"I could sit here and ramble off things at a young age that I did," says 33-year-old Ed Gainey, who is challenging State Rep. Joseph Preston Jr. for the 24th Legislative District seat (covering Wilkinsburg, East Liberty, Highland Park, Larimer, Lincoln-Lemington, Homewood and parts of Aspinwall and Point Breeze). They include the New Pennley Place housing development at the eye-irritating corner of Penn and Negley Avenues; new Lincoln Park housing developments; and the East Liberty redevelopment plan that landed Whole Foods and Home Depot.
Gainey's point, however, is that Preston assisted none of these projects while Gainey served as special projects manager under Mayor Tom Murphy and worked with East Liberty Development Inc.
The two politicians were once close: Gainey worked as Preston's legislative aide for six years. In fact, they were close enough that "my own daughter said I treat [Gainey] better than her," Preston says.
Preston's office "hasn't missed a beat" since Gainey left in 2002, he says. But Preston calls the challenge by his former aide unfortunate. He also says Gainey is linked with 12th Ward Dem Chairman Doc Fielder as part of an "old wave" of politics -- a decades-old black political machine in the East End led by Fielder and fellow ward leader Chuck Frazier. Preston was once associated with them as well, but feels they are no longer "progressive" or "aggressive" enough. Preston, a 20-year incumbent who's also 23 years older than Gainey, says he is the "new wave" of politics.

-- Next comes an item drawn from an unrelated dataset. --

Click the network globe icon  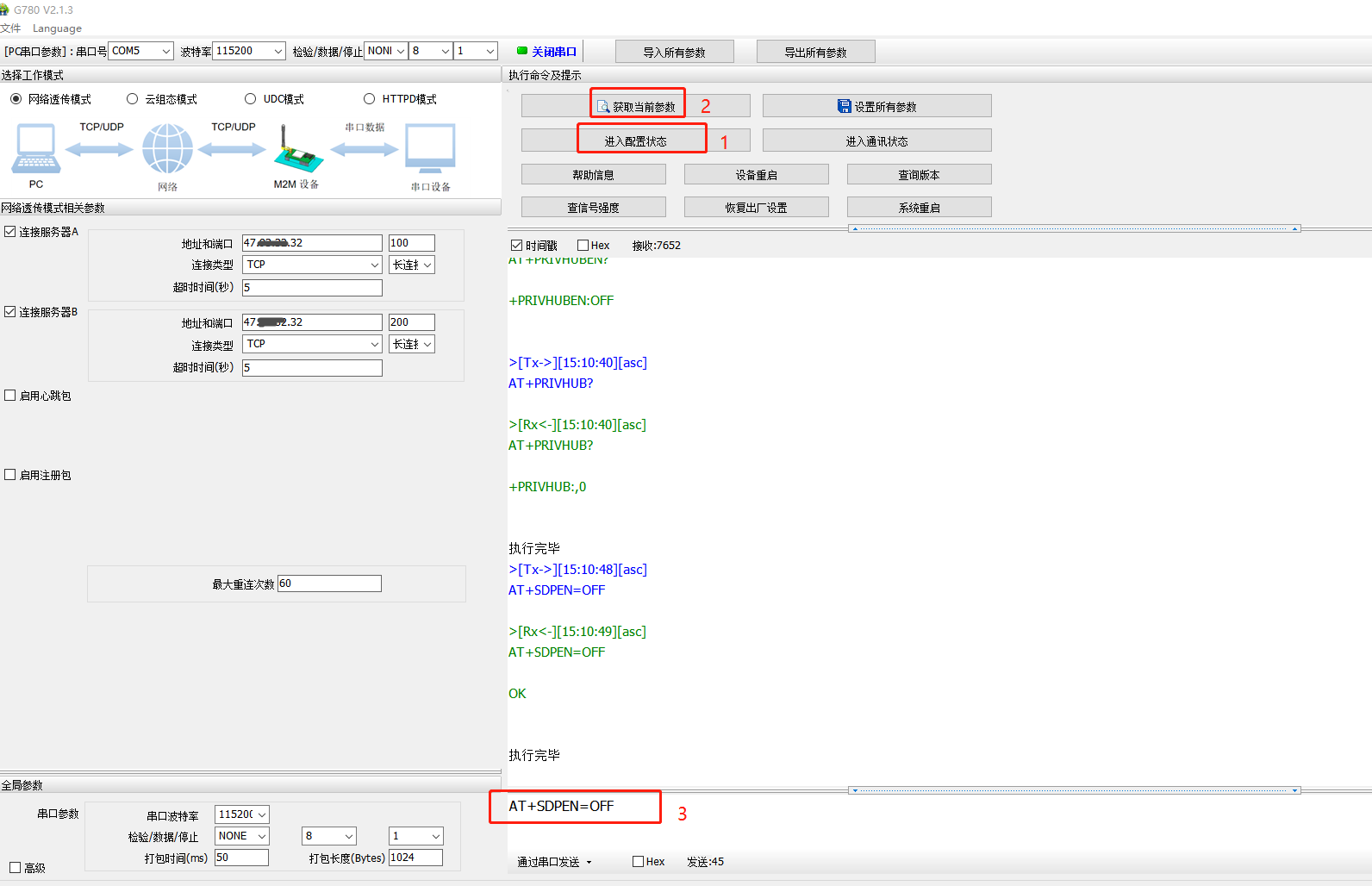tap(167, 148)
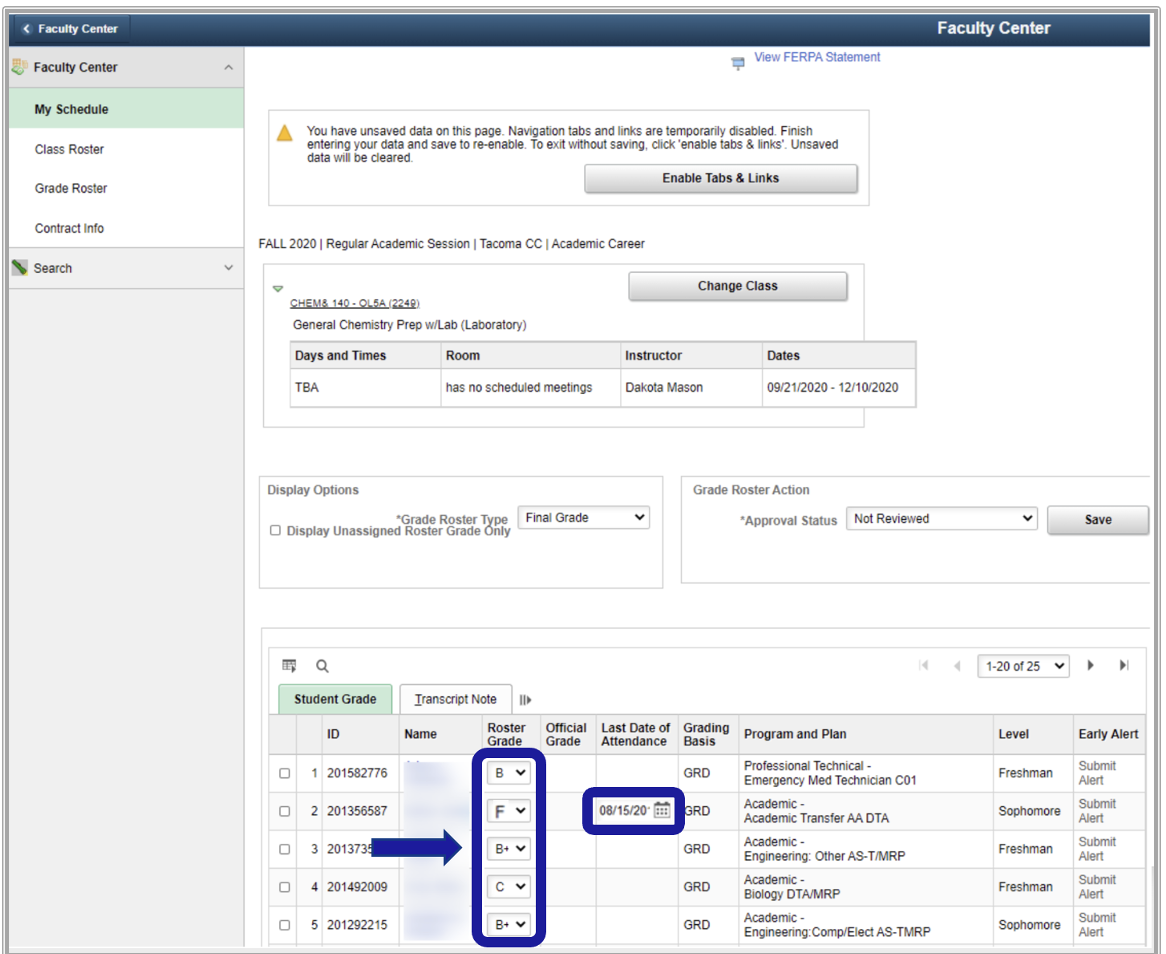The width and height of the screenshot is (1166, 954).
Task: Click Enable Tabs & Links button
Action: tap(720, 178)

Gainey says the new Kingsley Association community center in East Liberty was promised funding by Preston. Preston promised key Kingsley development players that he could get $2 million from the state's capital budget for the new center two years ago, Gainey maintains. That money never materialized. Gainey meanwhile, says he was able to secure $1.4 million from the city for Kingsley, where he held his press conference to announce his run.
Says Gainey: "If I'm able to work with a city that's broke and receive some kind of funding to secure new investments in our community, then I believe our state rep should be able to do the same thing."
Preston says he never promised money for the Kingsley but has been working for the funds while battling the stingy administration of former Gov. Tom Ridge for it.
Preston was one of Rendell's chief campaign managers for Western Pennsylvania. His more friendly relationship with the current governor, he believes, should help the money materialize. Preston adds that he has helped finance the Veterans Administration Hospital, a new YMCA and YWCA, and the new Carnegie Library in Homewood, all in his district.
Says Preston, "If Kingsley is the only reason [Gainey is running] ... then there's really no room to talk about anything else."
Preston recently caught flak from the black community for legislation he introduced to rename the Downtown State Office Building after former mayor and Pennsylvania governor David L. Lawrence. The New Pittsburgh Courier ran an editorial last year saying that Preston had more pressing concerns in the district -- economic development. Preston calls that editorial "racist"; a white constituent suggested that bill, he notes. "My district is multicultural and I try to develop rapport among people of all colors," he adds.
Preston says no one has contributed more to the 12th Ward than he has. He calls himself a ward "family member."
"When one person in the family determines who sits at the table and who doesn't," he concludes, "then we're losing the democratic process."